To recap, the trick was – sit on the very edge of the seat leaning heavily to the hillside, with one hand hold the mower in gear, with the other hand hold the steering wheel, with the right foot, push carefully down on the “deck lift lever” and with the left foot balance yourself (100% OSHA approved! ).
So what does all this have to do with software?
The other day I was working through some issues with the system we’re building. The system is a replacement for a semi-manual data entry process.
In it, there’s a lot of “if use sets flag X and Y then set flag Z to true” and a lot of “the users are trained to know that they need to add B when they see A”, etc. All of these rules the users need to remember make getting the system to work sound a lot like describing mowing the ditch with the Yazoo.
The system feels like someone observed me mowing and build a new mower to make my life easier, but missed the point. They put a button the steering wheel that as long as I push it, will hold the mower in gear – “Now you can keep both hands on the wheel”, they made the seat twice as wide – “Now you can just slide over instead of leaning on the edge”, they made the “deck lift lever” foot operated instead of hand – “Now you’ve got a pedal to push”.
If only someone had asked “why?” and kept asking “why?” instead of just observing and asking “what do you do?”. If they had, the designers would have built a mower that stayed in gear, had much better weight over the powered wheels, and… maybe an iPod holder (every project needs a little gold plating!!)
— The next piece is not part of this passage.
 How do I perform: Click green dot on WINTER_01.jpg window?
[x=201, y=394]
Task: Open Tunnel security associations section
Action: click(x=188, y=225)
Far too often analysis seems to end at asking “What do you do?” with out asking enough about “why?” is it done. I recommend following the “5 whys” to get the root cause. This is really important! Only with that kind of questioning do business systems really deliver the productivity gains and competitive advantages that justify their costs.
There is a danger in all of this though. Its easy to copy the existing process – broken as it may be at least its known to work. As you start to build the system that strives to solve the root cause, there is the real chance that you may deviate too far from their old process and miss the mark – creating clever software that doesn’t solve the real problem. Mistakes during the analysis at this level can be disastrous.
The key to avoiding it? Agile Methods.
Get the software with the new process in front of the users ASAP – short, focused iterations. Have the users use it to do their jobs (not just “play” with it) and get their feedback… and continue to ask why.